[The data Boundary: Start]
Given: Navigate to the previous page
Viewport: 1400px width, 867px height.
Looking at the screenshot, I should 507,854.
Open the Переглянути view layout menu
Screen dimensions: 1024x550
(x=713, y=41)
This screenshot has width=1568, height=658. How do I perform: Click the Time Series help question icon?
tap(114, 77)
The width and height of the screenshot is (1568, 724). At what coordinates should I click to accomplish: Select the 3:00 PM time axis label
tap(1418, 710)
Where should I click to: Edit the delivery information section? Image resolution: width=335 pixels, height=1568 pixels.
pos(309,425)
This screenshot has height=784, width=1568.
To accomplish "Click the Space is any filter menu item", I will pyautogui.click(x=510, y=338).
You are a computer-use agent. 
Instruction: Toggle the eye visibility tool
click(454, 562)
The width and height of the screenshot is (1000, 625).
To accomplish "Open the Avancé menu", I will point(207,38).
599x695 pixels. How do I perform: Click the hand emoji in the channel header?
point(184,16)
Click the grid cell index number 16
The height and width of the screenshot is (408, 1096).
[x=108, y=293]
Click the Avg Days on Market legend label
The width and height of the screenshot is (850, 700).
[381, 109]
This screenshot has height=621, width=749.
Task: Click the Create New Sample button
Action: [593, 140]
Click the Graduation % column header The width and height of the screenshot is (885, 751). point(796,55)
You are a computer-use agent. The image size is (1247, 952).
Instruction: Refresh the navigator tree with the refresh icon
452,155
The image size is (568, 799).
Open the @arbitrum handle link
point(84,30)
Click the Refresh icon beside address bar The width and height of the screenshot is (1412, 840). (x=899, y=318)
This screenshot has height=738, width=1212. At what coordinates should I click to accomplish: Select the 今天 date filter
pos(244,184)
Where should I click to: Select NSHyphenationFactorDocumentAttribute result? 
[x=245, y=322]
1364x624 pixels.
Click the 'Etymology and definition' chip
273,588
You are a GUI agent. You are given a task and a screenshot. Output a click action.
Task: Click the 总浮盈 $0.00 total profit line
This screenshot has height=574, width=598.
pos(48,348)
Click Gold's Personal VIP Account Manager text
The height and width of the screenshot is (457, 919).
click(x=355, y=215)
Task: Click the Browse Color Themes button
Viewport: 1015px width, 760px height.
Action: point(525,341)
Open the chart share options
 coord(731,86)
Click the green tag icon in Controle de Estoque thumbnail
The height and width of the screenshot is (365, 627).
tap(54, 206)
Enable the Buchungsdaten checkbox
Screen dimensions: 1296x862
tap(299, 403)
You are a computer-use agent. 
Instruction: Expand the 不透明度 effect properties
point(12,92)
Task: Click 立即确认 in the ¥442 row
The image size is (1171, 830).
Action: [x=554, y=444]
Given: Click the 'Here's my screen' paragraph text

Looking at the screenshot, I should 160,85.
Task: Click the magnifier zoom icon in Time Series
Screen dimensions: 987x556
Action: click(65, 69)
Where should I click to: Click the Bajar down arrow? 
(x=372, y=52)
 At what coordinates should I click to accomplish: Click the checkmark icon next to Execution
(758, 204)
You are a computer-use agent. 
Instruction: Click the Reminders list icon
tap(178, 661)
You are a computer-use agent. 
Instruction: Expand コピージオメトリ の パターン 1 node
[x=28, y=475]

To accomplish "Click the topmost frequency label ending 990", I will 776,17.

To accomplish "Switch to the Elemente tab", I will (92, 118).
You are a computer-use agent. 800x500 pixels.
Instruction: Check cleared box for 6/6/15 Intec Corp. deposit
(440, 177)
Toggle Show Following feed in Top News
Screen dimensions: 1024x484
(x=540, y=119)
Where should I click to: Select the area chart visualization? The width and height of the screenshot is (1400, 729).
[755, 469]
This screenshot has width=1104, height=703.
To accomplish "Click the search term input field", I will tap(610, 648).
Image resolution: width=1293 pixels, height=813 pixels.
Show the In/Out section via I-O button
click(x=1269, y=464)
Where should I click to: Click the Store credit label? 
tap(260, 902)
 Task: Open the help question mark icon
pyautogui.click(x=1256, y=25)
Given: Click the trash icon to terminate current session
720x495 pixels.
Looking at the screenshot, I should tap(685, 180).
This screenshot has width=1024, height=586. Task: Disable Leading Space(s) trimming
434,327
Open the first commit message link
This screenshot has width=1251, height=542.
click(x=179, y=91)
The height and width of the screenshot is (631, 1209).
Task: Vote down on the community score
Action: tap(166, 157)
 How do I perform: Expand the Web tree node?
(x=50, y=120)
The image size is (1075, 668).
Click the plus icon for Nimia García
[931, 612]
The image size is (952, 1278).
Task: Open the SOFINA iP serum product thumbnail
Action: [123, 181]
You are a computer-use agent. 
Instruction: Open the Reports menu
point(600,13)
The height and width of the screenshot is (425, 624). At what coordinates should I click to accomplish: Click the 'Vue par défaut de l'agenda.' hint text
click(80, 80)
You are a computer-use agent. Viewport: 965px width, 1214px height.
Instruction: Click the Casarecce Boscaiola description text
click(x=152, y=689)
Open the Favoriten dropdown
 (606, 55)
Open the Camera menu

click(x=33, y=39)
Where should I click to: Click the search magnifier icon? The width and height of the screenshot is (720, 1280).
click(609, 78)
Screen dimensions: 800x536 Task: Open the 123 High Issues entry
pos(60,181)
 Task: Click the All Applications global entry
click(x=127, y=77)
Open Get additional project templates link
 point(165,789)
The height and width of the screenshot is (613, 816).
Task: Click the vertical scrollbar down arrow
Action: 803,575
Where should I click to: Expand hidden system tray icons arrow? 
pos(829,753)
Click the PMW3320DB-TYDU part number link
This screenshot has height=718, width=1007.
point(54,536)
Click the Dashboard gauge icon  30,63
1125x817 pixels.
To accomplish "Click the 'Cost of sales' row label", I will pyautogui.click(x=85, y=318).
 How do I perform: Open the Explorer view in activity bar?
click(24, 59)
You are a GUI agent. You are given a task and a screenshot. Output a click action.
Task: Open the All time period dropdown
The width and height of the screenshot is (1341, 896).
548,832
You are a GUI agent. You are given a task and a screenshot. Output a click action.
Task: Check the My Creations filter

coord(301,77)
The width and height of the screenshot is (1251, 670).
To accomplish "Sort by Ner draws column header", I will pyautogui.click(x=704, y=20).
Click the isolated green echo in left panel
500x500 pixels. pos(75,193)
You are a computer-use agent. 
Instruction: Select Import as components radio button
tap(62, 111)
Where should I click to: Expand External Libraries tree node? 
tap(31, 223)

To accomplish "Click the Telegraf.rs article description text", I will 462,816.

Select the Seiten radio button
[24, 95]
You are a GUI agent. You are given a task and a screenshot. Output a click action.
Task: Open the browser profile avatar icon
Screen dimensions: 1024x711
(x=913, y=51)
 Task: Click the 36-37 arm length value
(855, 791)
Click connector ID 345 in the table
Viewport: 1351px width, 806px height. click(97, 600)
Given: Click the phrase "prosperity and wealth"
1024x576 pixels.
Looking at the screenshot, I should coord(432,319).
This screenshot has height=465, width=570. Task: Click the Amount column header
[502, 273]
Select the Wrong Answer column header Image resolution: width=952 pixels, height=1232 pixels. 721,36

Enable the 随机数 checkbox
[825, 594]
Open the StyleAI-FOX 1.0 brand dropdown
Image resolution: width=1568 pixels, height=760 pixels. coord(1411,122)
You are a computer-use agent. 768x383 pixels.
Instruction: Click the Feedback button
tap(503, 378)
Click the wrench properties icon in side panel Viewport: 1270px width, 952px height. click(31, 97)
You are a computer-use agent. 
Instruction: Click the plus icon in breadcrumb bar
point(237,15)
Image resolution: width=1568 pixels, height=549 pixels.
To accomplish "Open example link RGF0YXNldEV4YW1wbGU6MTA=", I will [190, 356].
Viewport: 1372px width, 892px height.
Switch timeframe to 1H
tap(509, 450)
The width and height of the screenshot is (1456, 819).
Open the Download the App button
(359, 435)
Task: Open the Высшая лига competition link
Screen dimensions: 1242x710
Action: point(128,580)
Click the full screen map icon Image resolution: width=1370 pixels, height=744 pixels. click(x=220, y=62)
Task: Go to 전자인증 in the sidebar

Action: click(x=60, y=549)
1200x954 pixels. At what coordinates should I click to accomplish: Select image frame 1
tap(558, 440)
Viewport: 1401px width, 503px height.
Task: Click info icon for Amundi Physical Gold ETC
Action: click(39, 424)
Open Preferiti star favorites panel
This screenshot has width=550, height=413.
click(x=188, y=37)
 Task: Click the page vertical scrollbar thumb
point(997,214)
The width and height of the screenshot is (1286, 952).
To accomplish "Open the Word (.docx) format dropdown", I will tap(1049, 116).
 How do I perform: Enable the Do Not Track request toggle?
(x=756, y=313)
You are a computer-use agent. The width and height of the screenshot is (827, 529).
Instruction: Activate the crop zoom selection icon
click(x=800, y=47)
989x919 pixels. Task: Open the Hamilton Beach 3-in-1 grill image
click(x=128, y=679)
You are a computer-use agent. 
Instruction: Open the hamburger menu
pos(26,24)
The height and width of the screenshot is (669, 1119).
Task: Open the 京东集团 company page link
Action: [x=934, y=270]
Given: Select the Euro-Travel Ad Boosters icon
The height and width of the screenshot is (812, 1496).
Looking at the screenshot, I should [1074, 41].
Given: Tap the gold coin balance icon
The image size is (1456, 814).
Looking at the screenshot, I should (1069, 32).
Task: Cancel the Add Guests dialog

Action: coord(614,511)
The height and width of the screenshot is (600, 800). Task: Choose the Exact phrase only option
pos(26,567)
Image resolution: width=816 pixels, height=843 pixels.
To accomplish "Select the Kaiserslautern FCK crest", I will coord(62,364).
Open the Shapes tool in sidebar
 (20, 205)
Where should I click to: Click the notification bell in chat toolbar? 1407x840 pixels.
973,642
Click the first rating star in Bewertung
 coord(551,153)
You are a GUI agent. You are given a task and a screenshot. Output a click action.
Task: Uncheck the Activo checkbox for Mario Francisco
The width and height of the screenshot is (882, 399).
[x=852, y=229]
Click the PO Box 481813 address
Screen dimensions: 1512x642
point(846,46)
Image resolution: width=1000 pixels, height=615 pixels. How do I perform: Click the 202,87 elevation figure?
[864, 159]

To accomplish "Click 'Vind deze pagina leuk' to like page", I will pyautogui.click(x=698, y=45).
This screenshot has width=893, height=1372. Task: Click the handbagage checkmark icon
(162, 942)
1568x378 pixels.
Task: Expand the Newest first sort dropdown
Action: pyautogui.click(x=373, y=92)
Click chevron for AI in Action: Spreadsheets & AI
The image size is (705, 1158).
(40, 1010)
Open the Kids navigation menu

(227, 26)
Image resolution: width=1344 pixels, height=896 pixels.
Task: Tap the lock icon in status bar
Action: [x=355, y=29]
[The data Boundary: End]
The task
Beginning at the line above with "The width and height of the screenshot is (882, 399)." and finishing at the line with "Click chevron for", return each line exactly and return nothing else.

Answer box
The width and height of the screenshot is (882, 399).
[x=852, y=229]
Click the PO Box 481813 address
Screen dimensions: 1512x642
point(846,46)
Image resolution: width=1000 pixels, height=615 pixels. How do I perform: Click the 202,87 elevation figure?
[864, 159]

To accomplish "Click 'Vind deze pagina leuk' to like page", I will pyautogui.click(x=698, y=45).
This screenshot has width=893, height=1372. Task: Click the handbagage checkmark icon
(162, 942)
1568x378 pixels.
Task: Expand the Newest first sort dropdown
Action: pyautogui.click(x=373, y=92)
Click chevron for AI in Action: Spreadsheets & AI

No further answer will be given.